A history table allows you to use one table to track changes in another table. While the basic idea is simple, a naive implementation will lead to bloat and will be difficult to query. A more sophisticated approach allows easier queries and can produce not just information about single rows, but can also support aggregrate company-wide queries.
This week in the Database Programmer Blog we return to table design patterns with an essay on history tables. The basic premise of this blog is that good coding skills do not lead magically to good database skills -- you can only make optimal use of a database by understanding it on its own terms. There is a new essay each Monday, and there is a Complete Table of Contents and a List of Table Design Patterns.
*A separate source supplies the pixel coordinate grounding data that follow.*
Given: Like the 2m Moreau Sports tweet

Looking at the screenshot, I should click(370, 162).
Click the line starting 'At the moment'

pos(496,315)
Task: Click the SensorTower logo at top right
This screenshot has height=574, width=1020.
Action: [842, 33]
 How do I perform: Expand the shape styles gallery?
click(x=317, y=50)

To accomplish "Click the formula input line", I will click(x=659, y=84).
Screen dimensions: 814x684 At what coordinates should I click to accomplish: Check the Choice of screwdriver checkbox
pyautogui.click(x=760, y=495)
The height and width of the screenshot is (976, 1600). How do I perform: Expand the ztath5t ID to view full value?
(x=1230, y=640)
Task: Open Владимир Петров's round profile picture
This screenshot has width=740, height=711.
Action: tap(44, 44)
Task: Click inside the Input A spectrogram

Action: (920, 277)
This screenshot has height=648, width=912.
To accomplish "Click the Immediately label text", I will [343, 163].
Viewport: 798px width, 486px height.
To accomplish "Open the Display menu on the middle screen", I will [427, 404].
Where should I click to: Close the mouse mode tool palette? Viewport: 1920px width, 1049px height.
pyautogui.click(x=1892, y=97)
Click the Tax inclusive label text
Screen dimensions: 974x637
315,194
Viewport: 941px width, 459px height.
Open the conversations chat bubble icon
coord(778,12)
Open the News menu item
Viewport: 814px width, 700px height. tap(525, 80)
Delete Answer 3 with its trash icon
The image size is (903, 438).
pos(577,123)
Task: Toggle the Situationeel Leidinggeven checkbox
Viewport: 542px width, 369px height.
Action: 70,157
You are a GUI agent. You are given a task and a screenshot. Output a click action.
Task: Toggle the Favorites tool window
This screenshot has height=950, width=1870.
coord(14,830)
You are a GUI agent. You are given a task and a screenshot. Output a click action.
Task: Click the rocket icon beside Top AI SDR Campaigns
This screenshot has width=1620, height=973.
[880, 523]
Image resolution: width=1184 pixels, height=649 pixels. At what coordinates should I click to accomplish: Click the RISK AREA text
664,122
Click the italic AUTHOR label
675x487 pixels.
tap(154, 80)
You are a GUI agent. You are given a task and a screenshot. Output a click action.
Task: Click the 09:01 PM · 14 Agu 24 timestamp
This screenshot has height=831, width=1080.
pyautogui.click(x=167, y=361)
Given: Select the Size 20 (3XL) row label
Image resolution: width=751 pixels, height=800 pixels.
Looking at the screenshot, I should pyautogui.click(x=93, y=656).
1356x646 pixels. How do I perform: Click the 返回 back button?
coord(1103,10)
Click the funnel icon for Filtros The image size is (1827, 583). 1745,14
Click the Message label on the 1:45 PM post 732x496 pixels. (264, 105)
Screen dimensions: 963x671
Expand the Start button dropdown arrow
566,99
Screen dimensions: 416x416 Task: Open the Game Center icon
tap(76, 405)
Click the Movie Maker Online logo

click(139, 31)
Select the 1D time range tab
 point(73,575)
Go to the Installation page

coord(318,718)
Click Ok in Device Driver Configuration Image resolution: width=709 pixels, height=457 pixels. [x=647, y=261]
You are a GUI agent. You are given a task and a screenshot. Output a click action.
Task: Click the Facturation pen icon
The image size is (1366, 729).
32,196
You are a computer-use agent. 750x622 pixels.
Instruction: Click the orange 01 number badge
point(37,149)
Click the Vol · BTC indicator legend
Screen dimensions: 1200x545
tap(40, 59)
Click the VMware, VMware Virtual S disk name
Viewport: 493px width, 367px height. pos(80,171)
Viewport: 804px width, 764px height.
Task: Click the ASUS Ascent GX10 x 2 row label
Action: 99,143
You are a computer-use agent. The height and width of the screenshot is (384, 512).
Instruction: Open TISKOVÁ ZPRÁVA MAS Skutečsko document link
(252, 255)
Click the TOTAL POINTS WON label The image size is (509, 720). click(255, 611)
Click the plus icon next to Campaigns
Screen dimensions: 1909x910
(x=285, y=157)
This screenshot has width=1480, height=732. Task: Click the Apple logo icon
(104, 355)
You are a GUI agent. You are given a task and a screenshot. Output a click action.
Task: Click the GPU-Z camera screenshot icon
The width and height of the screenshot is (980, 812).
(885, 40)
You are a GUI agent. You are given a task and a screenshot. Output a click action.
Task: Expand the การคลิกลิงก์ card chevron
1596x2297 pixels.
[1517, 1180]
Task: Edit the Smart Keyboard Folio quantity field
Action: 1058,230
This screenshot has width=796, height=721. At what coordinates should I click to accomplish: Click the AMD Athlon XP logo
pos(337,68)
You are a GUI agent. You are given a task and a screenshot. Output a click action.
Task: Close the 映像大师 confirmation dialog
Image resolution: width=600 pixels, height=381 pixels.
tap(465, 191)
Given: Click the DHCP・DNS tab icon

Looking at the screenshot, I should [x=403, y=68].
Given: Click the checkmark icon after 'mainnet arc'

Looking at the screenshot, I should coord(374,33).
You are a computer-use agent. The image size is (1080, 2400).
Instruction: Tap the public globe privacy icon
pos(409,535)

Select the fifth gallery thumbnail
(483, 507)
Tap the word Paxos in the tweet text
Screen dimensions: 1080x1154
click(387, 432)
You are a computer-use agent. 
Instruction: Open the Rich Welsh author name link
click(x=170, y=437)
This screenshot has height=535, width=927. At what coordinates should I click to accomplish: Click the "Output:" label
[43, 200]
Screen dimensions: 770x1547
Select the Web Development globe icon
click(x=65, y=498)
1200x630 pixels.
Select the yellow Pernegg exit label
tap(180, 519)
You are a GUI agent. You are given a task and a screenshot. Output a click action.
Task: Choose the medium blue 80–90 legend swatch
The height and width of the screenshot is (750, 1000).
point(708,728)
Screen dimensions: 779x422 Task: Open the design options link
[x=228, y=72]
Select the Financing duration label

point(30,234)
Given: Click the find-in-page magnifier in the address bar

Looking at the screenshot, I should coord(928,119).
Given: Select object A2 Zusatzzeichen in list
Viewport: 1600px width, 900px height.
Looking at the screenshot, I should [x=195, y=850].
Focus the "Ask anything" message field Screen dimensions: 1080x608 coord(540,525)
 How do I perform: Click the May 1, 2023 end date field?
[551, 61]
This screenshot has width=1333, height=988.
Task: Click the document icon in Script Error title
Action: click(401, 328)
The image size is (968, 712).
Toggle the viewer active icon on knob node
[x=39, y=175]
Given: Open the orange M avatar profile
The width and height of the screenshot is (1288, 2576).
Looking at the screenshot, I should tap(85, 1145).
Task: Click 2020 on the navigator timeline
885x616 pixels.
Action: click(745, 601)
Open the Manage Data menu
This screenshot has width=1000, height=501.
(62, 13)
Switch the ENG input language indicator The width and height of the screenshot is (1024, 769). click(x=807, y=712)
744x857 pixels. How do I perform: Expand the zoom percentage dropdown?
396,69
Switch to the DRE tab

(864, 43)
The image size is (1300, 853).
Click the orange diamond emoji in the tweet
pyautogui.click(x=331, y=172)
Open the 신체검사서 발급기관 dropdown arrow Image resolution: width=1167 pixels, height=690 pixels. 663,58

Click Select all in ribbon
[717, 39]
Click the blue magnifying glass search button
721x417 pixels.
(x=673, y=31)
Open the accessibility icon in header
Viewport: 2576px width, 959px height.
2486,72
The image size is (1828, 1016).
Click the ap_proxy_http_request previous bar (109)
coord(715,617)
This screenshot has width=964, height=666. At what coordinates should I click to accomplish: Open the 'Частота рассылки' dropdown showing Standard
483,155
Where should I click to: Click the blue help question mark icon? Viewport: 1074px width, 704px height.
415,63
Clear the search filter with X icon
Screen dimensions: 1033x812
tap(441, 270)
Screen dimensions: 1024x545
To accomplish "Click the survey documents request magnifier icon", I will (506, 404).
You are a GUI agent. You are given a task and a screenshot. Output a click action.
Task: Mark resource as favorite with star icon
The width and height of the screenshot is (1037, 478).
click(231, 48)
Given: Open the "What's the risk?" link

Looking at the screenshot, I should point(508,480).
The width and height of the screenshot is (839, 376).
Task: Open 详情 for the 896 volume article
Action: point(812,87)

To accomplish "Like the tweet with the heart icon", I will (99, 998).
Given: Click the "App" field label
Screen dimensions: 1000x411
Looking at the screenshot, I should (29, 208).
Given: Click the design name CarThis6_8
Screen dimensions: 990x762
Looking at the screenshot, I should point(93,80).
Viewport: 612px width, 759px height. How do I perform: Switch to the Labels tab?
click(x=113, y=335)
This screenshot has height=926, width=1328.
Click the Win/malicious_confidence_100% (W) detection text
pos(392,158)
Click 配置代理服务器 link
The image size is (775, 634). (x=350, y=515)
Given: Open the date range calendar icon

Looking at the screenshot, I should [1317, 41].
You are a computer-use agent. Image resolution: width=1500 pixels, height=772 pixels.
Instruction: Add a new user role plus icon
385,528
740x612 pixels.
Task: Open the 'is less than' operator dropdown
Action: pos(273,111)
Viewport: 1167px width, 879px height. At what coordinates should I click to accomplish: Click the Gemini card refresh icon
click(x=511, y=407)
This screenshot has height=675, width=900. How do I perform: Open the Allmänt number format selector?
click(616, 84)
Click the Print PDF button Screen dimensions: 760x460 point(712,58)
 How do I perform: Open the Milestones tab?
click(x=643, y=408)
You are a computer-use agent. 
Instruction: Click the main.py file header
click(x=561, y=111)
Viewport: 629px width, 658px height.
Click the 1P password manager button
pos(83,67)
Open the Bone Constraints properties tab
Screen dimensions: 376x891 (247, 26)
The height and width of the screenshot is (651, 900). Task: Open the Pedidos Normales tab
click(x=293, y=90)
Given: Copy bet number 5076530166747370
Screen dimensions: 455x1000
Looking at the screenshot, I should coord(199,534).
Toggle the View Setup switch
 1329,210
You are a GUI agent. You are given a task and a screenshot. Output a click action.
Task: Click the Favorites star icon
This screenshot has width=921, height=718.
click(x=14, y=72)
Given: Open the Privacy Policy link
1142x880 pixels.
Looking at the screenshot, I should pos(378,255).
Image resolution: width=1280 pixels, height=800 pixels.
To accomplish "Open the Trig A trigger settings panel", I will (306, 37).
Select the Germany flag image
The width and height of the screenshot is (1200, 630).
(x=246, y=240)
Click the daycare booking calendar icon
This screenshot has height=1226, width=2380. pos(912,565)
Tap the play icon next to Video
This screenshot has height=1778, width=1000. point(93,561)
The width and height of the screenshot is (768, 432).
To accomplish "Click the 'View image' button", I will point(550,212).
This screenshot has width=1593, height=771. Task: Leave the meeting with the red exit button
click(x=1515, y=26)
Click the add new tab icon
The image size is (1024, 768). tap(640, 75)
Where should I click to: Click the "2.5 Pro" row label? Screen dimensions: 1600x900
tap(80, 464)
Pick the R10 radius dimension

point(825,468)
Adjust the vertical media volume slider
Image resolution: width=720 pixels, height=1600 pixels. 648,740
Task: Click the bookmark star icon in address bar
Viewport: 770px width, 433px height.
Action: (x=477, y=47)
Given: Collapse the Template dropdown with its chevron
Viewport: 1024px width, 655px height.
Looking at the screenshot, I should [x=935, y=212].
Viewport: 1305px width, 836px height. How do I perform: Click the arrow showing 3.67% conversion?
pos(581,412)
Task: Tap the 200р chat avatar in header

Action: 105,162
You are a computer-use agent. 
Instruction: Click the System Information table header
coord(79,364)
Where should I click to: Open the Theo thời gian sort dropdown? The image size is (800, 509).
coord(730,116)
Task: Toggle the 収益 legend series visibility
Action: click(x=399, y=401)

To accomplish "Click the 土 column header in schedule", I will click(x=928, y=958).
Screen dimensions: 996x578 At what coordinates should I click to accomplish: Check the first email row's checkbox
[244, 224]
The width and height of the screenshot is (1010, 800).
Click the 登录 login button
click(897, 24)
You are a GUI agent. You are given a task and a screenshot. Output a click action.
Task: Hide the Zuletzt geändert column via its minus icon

What to Put Into A History Table
Naive approaches to history tables usually involve making a complete copy of the original (or new) row when something changes in the source table. This turns out to be of little use, for reasons I will explain below. A much more useful approach is to track only a few columns and to store any combination of old values, new values, and differences. A history table designed this way can be tremendously useful.
We will start with the example of a sales order table, called ORDERS. The columns we are interested in might look like this:
ORDER | CUSTOMER | DATE | LINES | TAX | TOTAL | PAID | BALANCE ------+----------+----------+--------+-------+--------+--------+--------- 1234 | 9876 | 5/1/08 | 48.00 | 5.00 | 53.00 | 0 | 53.00 2345 | 9876 | 5/3/08 | 150.00 | 0 | 150.00 | 150.00 | 0 3456 | 5544 | 6/8/08 | 25.00 | 2.60 | 27.60 | 15.00 | 12.60 4567 | 3377 | 7/3/08 | 125.00 | 7.00 | 132.00 | 50.00 | 82.00
We first have to ask which columns must be copied into history so that we can link the history table back to the ORDERS table. The only column we need for tracking is ORDER (the order number), so the history table will always have an ORDER column.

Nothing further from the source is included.